**TASK:** Pictures are to be excluded. Please print only the lines from the one containing "Task: Click the blue" through the end of the data, exactly as they appear.

[Items listed in a dataset]
==============================
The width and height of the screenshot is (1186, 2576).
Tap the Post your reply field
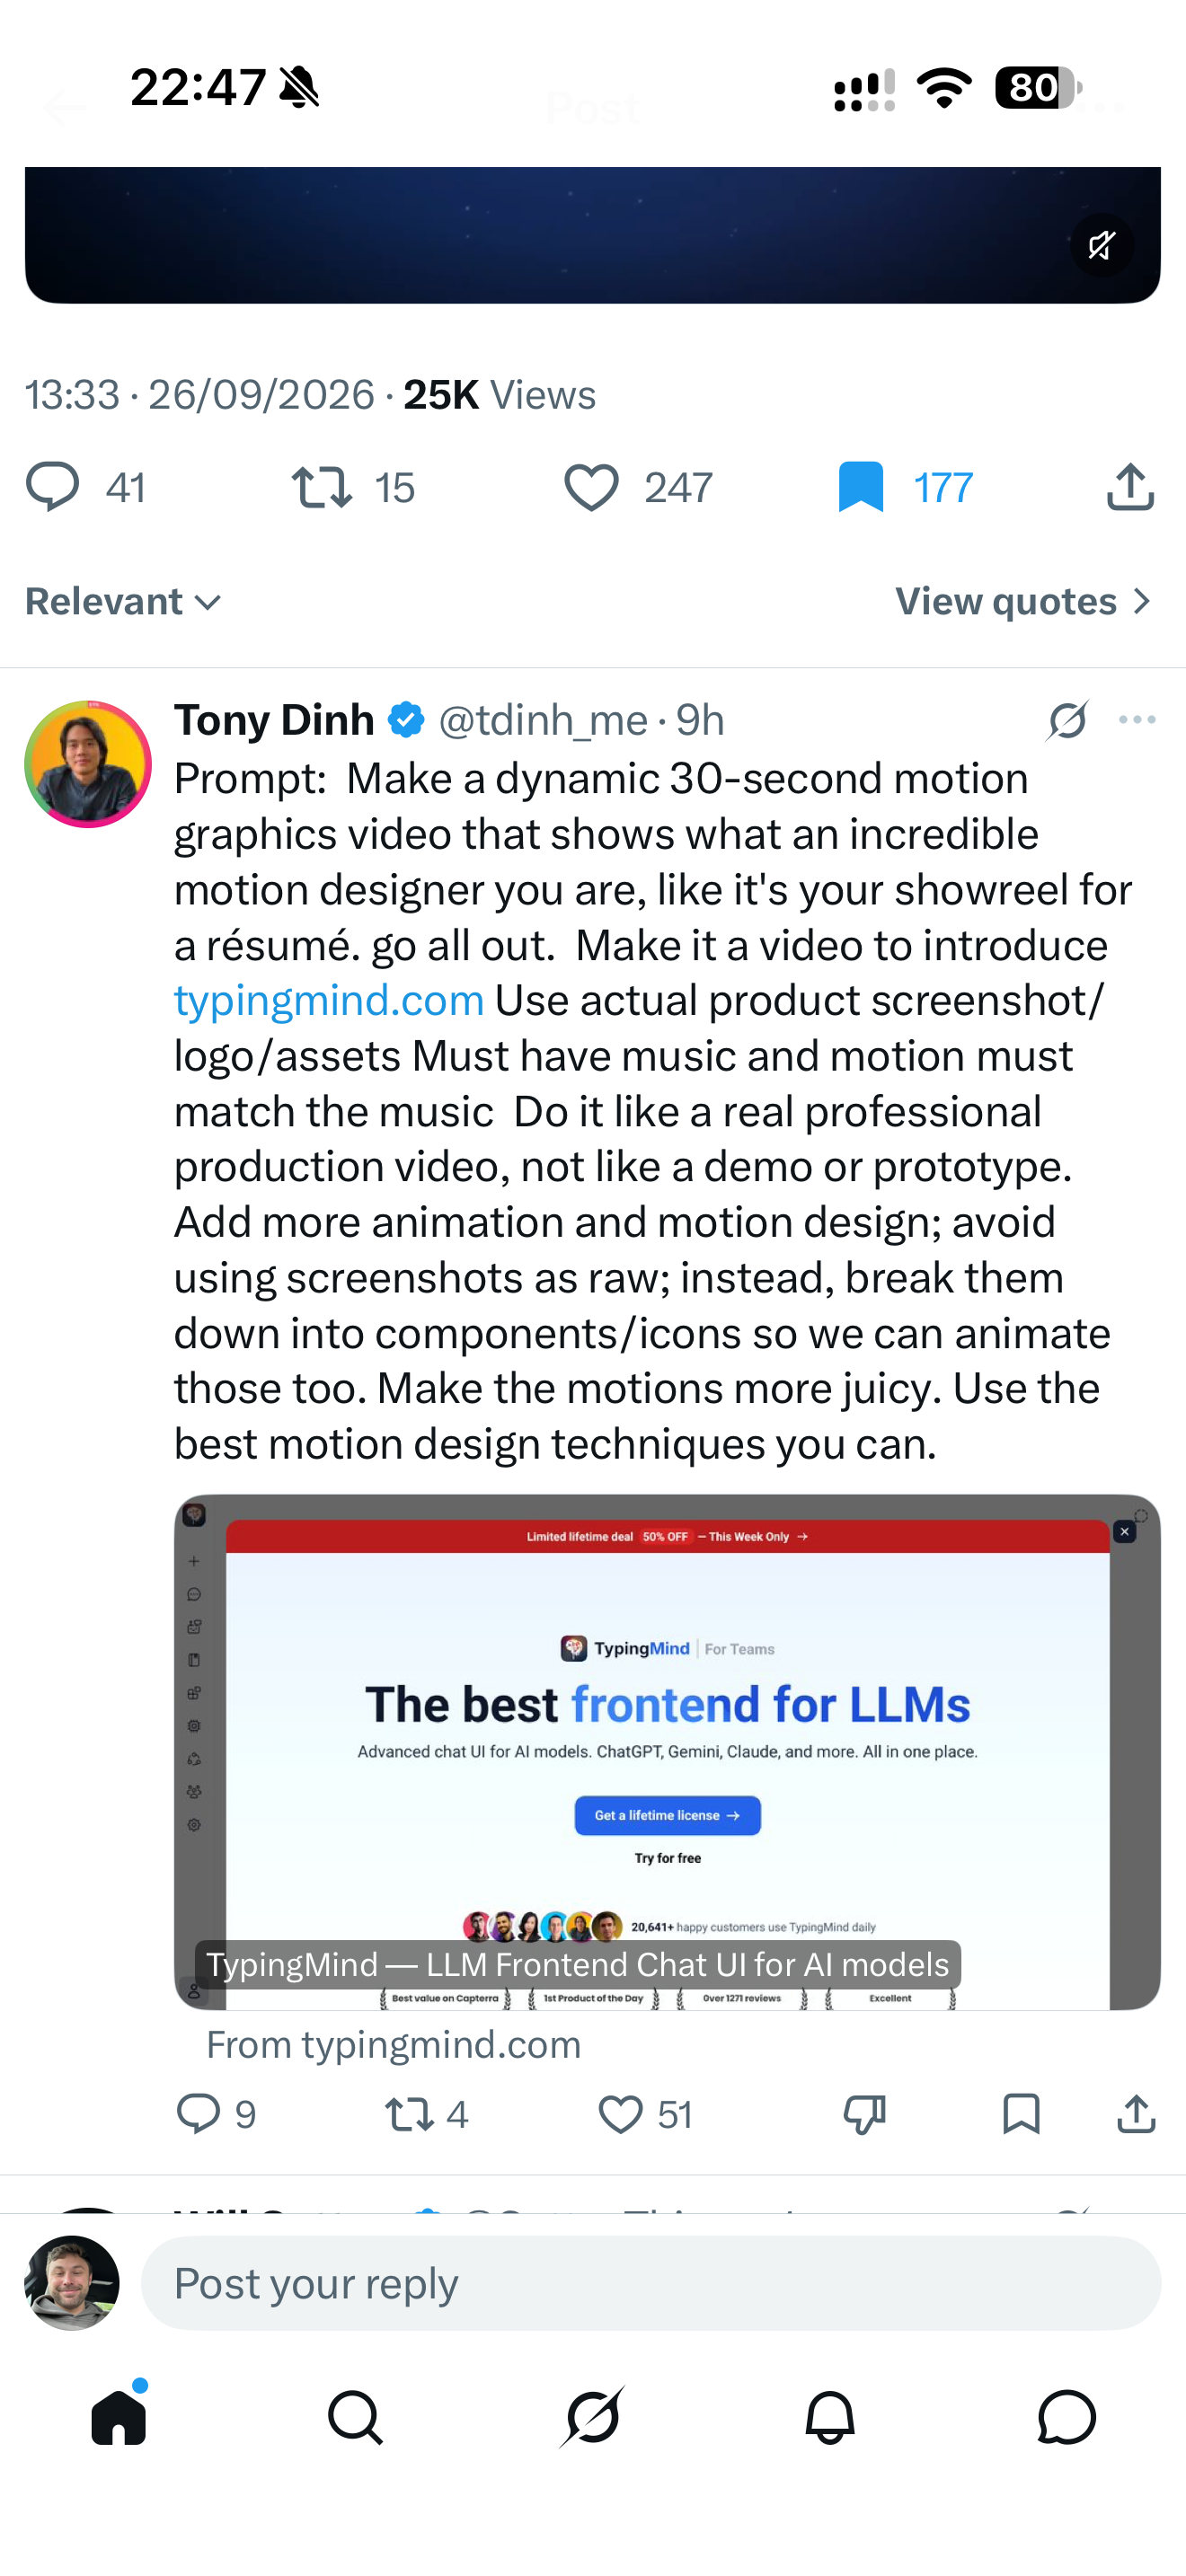651,2283
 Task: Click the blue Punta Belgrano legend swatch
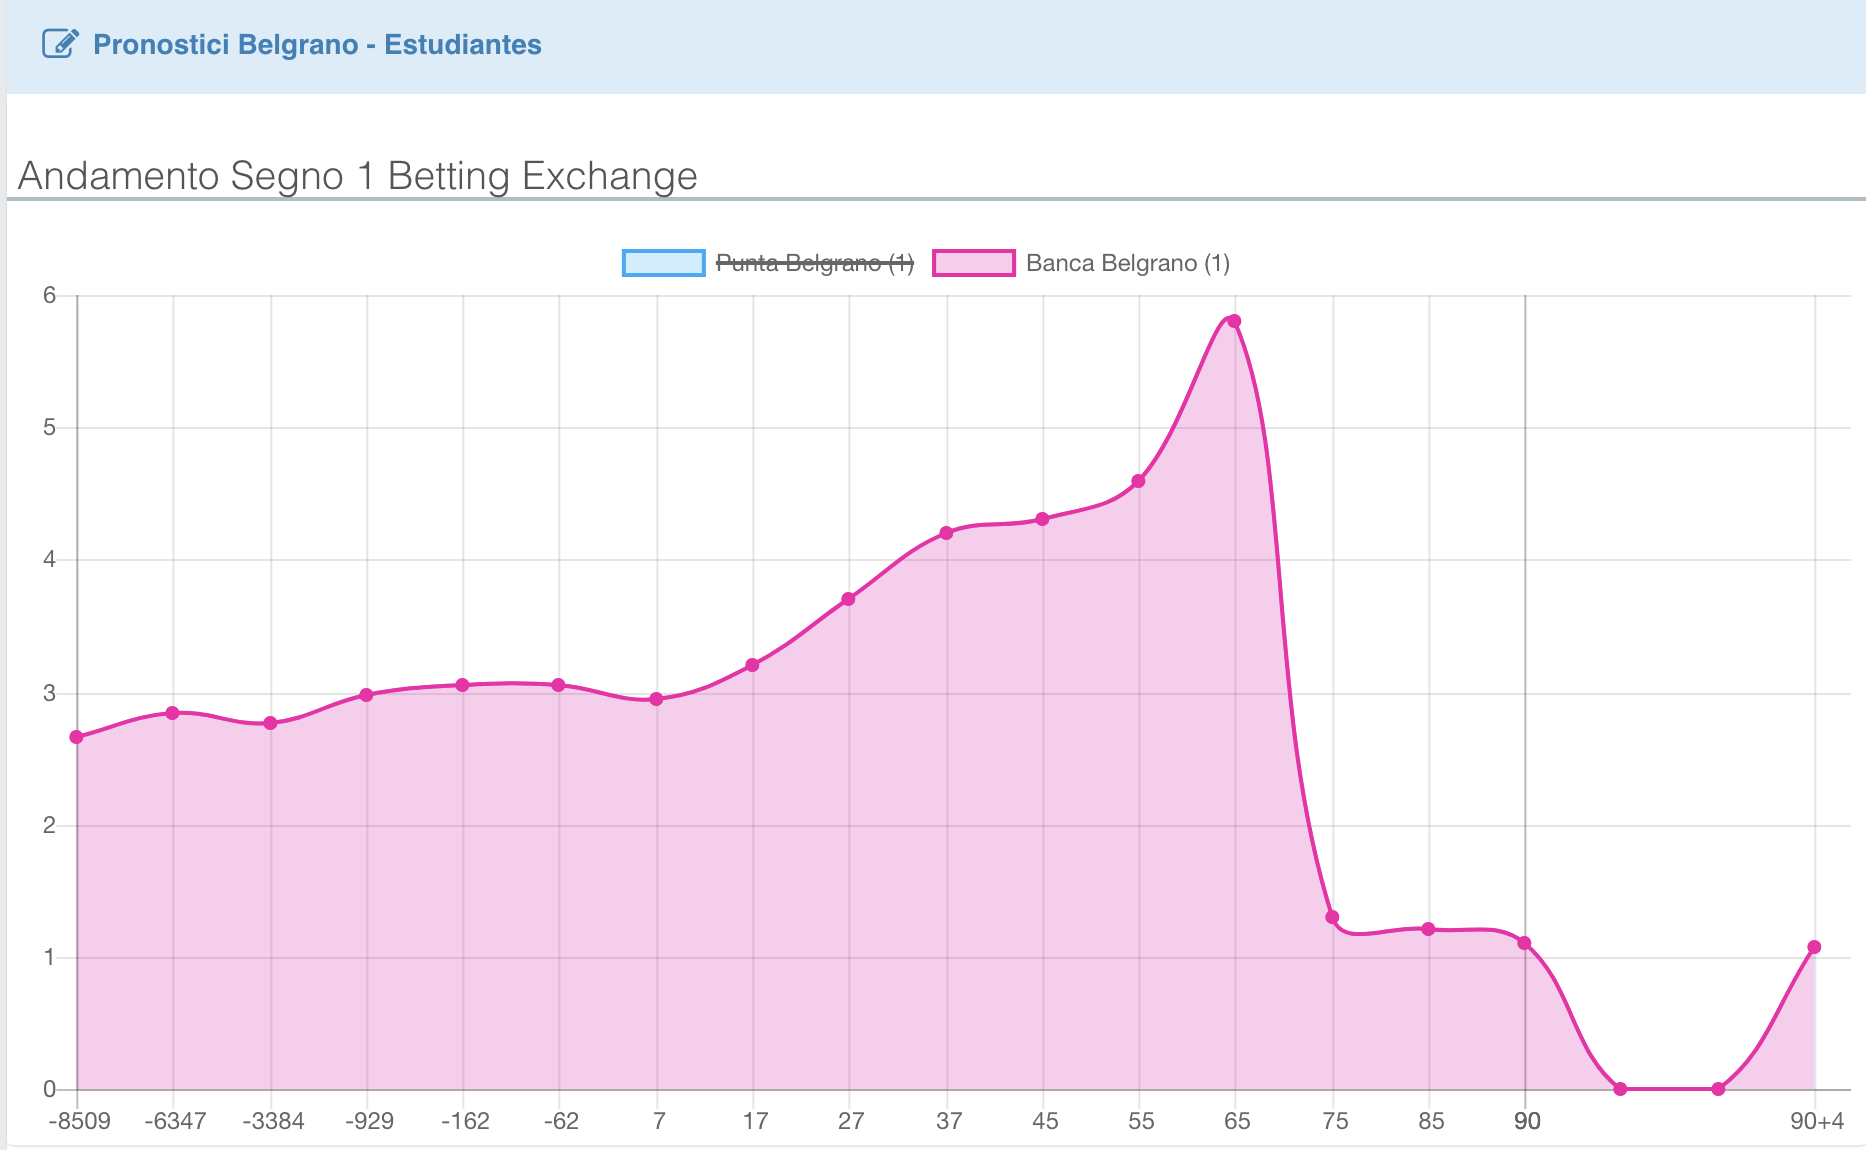[x=663, y=263]

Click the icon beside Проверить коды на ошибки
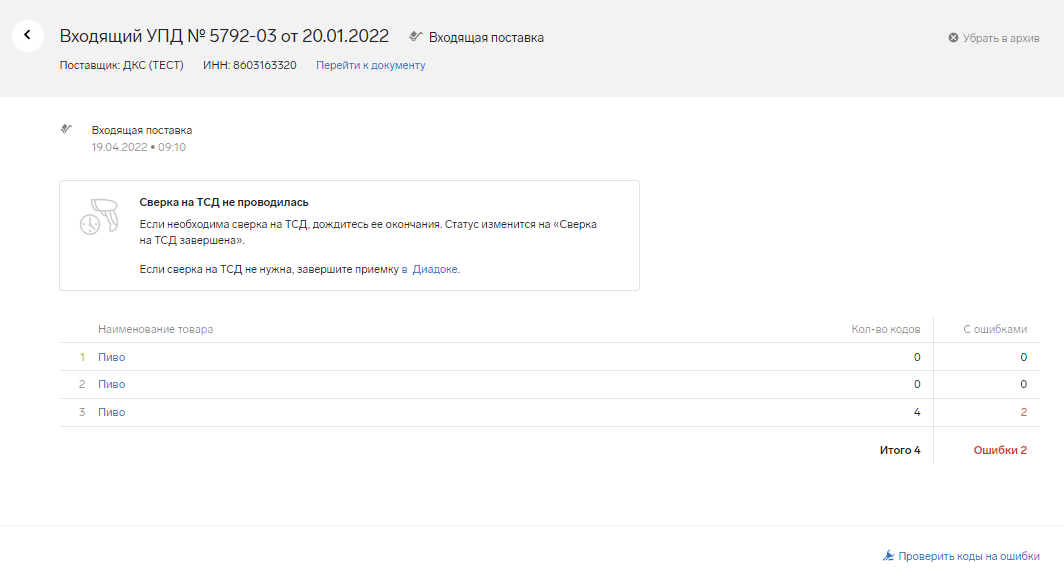(x=888, y=556)
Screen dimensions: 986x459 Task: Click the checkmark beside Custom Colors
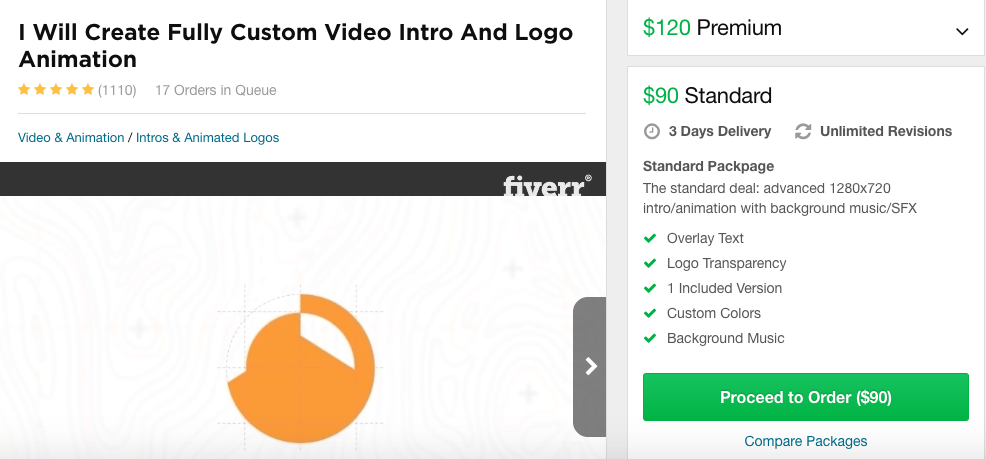click(651, 313)
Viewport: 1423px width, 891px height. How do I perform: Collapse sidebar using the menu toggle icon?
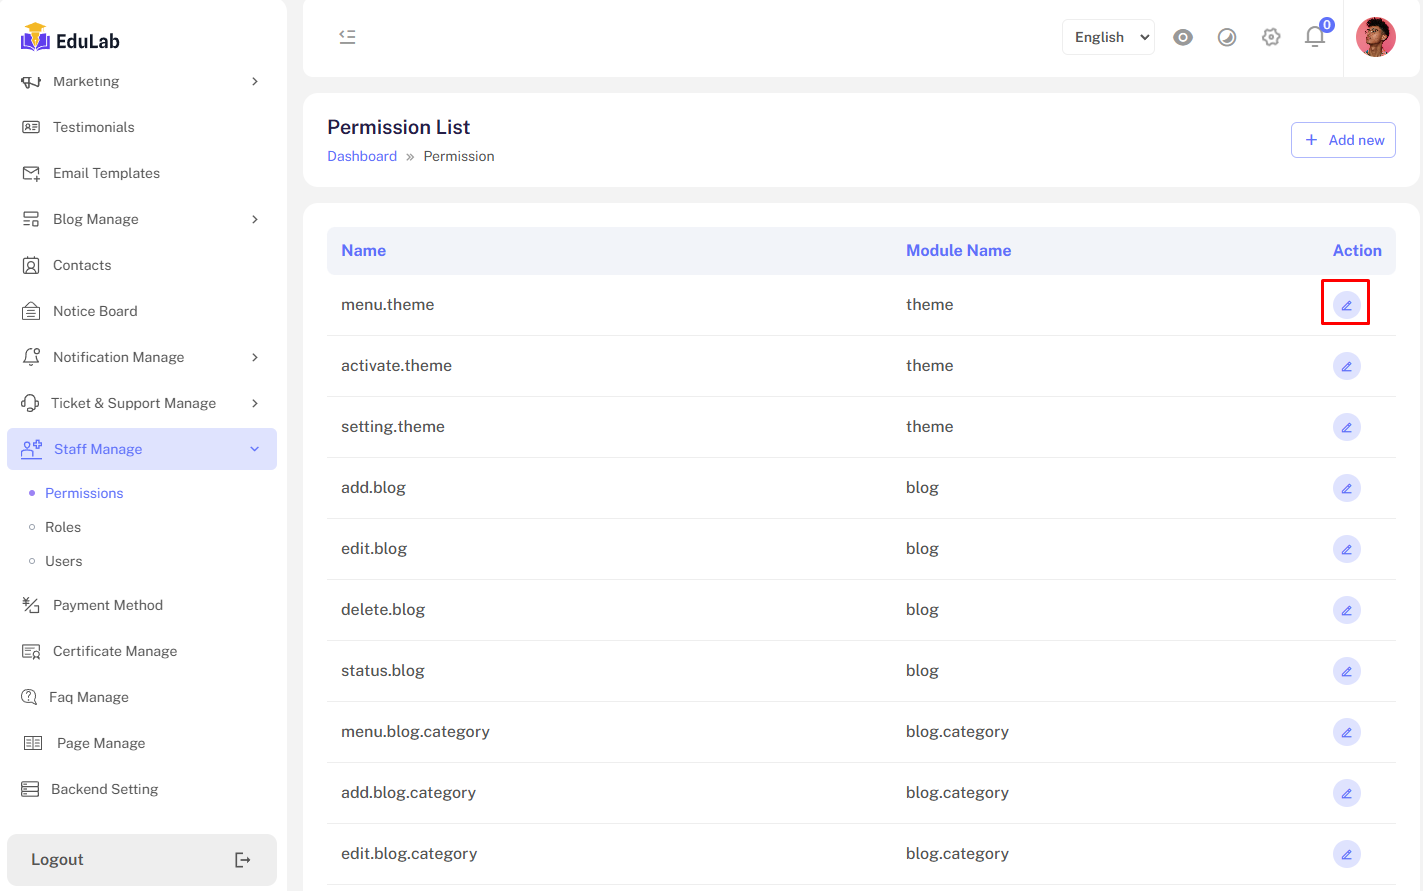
==============================
**WRITTEN ANSWER:**
 Task: Click the blue Punta Belgrano legend swatch
[x=663, y=263]

Click the icon beside Проверить коды на ошибки
(x=888, y=556)
Screen dimensions: 986x459 Task: Click the checkmark beside Custom Colors
click(651, 313)
Viewport: 1423px width, 891px height. How do I perform: Collapse sidebar using the menu toggle icon?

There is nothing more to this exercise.